Somewhere in my files of abandoned essays is an essay entitled, Hope Springs Maternal.  I started writing the piece about fifteen or twenty years ago when my children were irrepressibly curious and impossibly busy.  I was acutely aware of my failings as a mother.  I  regretted my short, critical words, my lack of patience, the missed moments of connecting with my children.  I mourned my ineptitude as a mother and held on to the notion that tomorrow, tomorrow, I would be a better mother. A particular incident still stands in sharp relief in my memory.  My four-year old daughter called me into the kitchen.  Her three-year old sister was napping and her brother had not been born.  I was the harried mother of two.  Hannah came into the kitchen with pure joy on her face.  She had something else on her face as well. From check to check she had drawn a red slash of lipstick that covered her lips and an 1/2 an inch all around them.

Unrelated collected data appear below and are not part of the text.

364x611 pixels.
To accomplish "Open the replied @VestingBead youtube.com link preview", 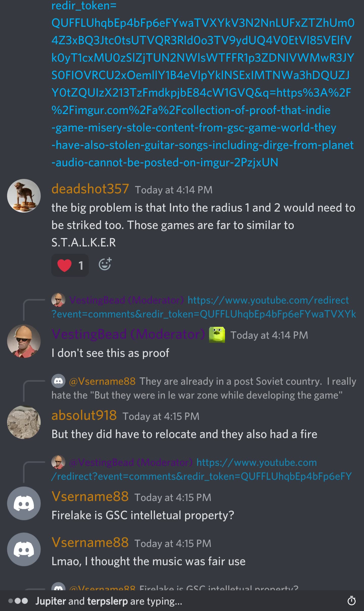I will point(202,469).
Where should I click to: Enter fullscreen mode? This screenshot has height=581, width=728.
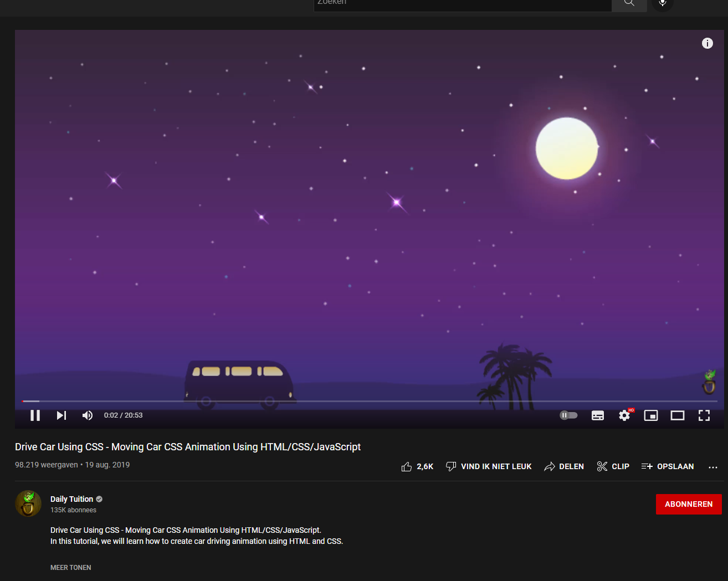point(704,415)
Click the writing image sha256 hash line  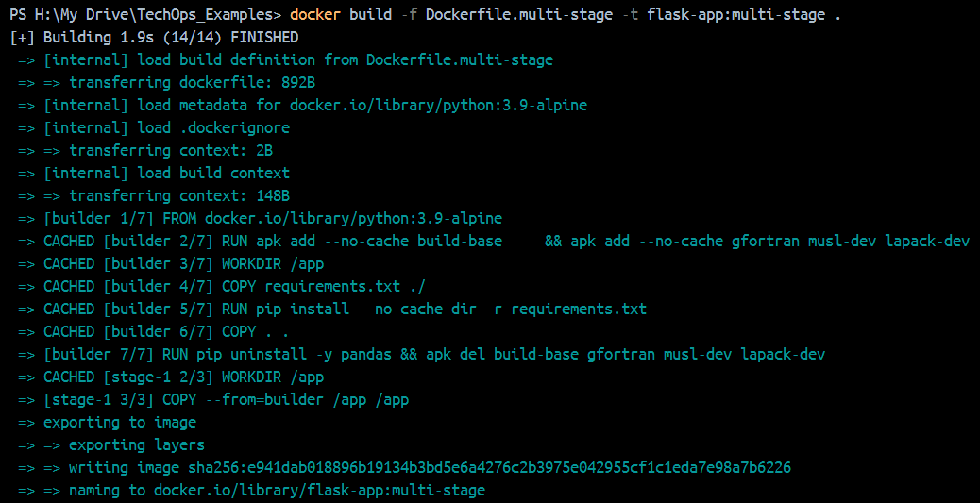click(404, 468)
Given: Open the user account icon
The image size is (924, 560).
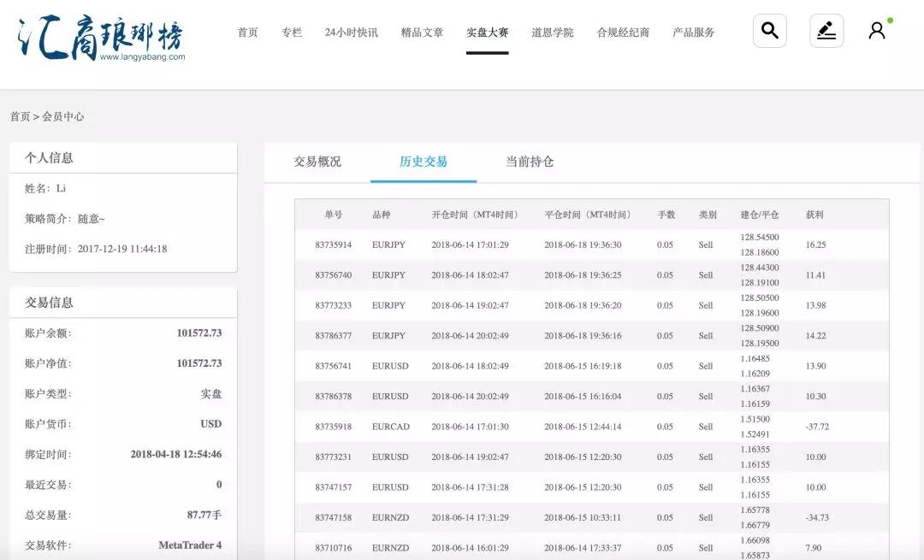Looking at the screenshot, I should [877, 32].
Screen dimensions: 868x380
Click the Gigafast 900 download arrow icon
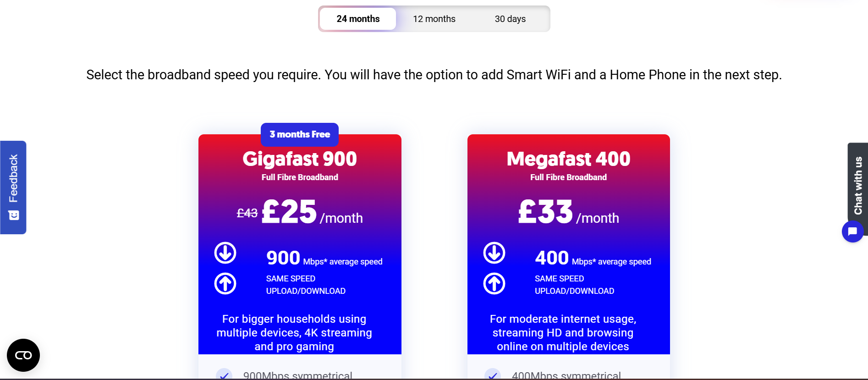(225, 253)
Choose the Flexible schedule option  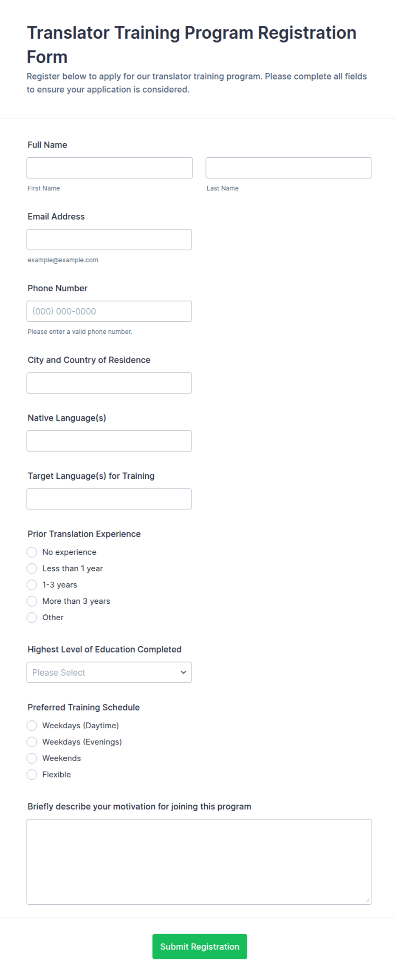click(32, 775)
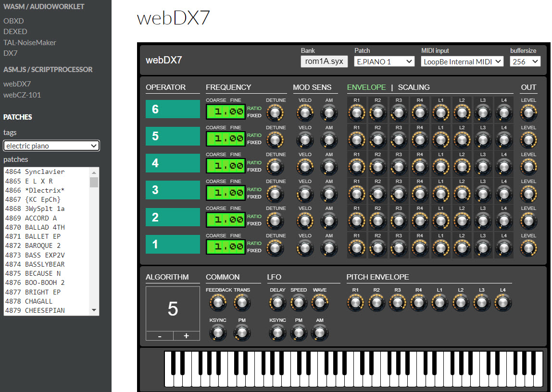This screenshot has width=552, height=392.
Task: Click the COMMON FEEDBACK knob
Action: [x=217, y=303]
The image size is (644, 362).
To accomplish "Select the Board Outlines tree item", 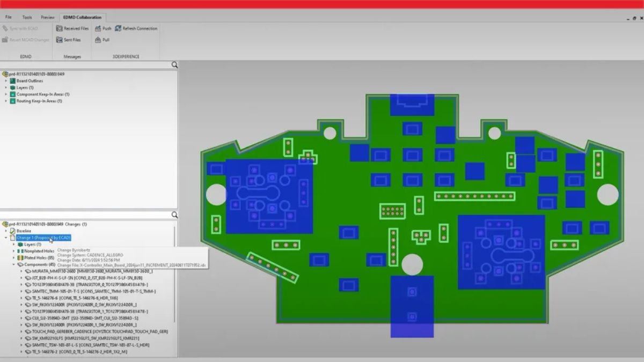I will click(x=30, y=81).
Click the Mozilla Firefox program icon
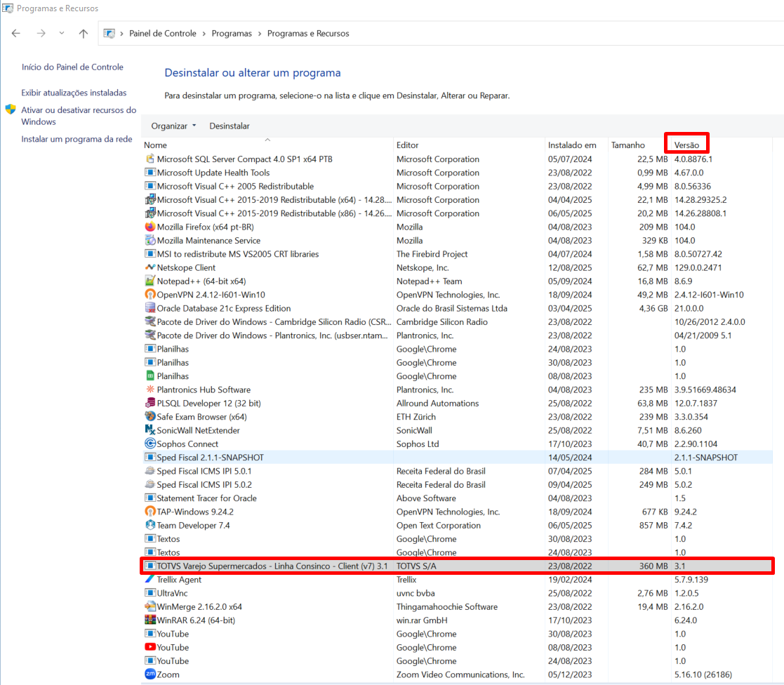 point(150,227)
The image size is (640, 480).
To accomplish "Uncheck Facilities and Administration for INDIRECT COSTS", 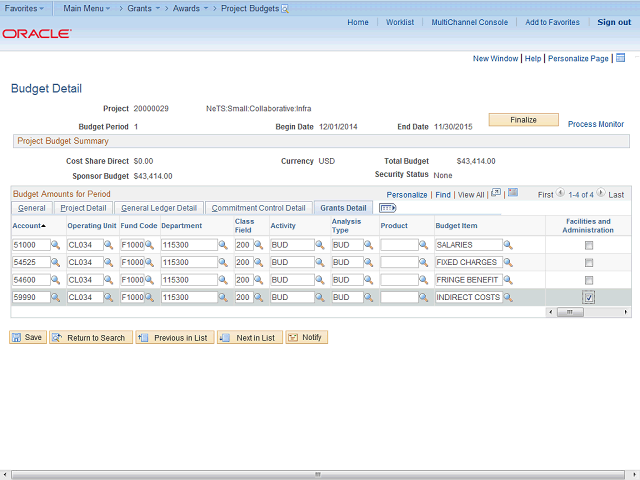I will point(589,297).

 “Oh my, what did you do?”  I cried.  In her hand was my broken Estee Lauder lipstick.   Her look of proud joy and thrilled excitement deflated into misery with my harsh words. 
“I wanted to be like you, Mommy!”  I felt dreadful for having hurt her.  Hannah’s eyes welled with tears that she fought to keep back.  Mine did, too.  Immediately, I regretted that I had been thoughtless.  There were so many ways I might have handled the situation in a positive, teaching manner. Instead, in that moment, I crushed her spirit. Truly, I tried to recover and from there, I think I handled things well.  However, as I laid in bed that night, I ruminated.  I distinctly remember the feeling of deep regret.  I promised myself that tomorrow I would do a better job, tomorrow, I would be a better mother.  Remorse is a heavy load.  I discovered that remorse and regret smother hope.
I pause to reflect on this today, the anniversary of the most difficult year of my life.  It is worth noting that against all odds I have survived whole and in tact.  Upon hearing the list of hardships my family has endured over the past 365 days, one long-lost friend remarked that Job has nothing on us.  The same friend offered to drive me to my next doctor’s appointment as some form of meager recompense for not helping more she said. I grasped her outreached hand. 
It is these kinds of generous acts of kindness from others that have illuminated my path and given me hope through the darkness.  Hope.  In the recipe of life, hope shares equal measure with love.  They are, to my mind, inexorably tangled.  Against all odds, hope has wheedled its way into a life that had been nearly crushed by sorrow, fear and pain.  
The descent into despair is not sudden.   I imagine the slippery sides of a cavernous hole disappearing into the ground.  There are handholds of persistent weeds, small outcroppings of rock, and convenient ledges to grasp as the descent begins.  It is a manageable climb with a bright blue sky still stretched above like a taut blanket.  There may be voices calling down echoing and not-quite audible in their encouragement.  At some point, the plunge no longer seems a good idea, but there is no reversing the motion down, down, down. The walls become slick, wet; there are short, terrifying moments of free-fall until an abrupt and unexpected arrest on no more than a toe hold of rock.  Whispered prayer and quiet determination prove no match against gravity for long.  A head over heel tumble through black space suspends thought and feeling.  It ends in a painful HUMPH as the lungs are forced to release their air.  The body lies broken and still while the mind seeks its bearings.  No rays of light touch the walls of this dark prison.  Perhaps there are some muffled sounds from above, but they are hard to too hard to discern above the lupdup, lupdup of the heart’s relentless urge to beat.   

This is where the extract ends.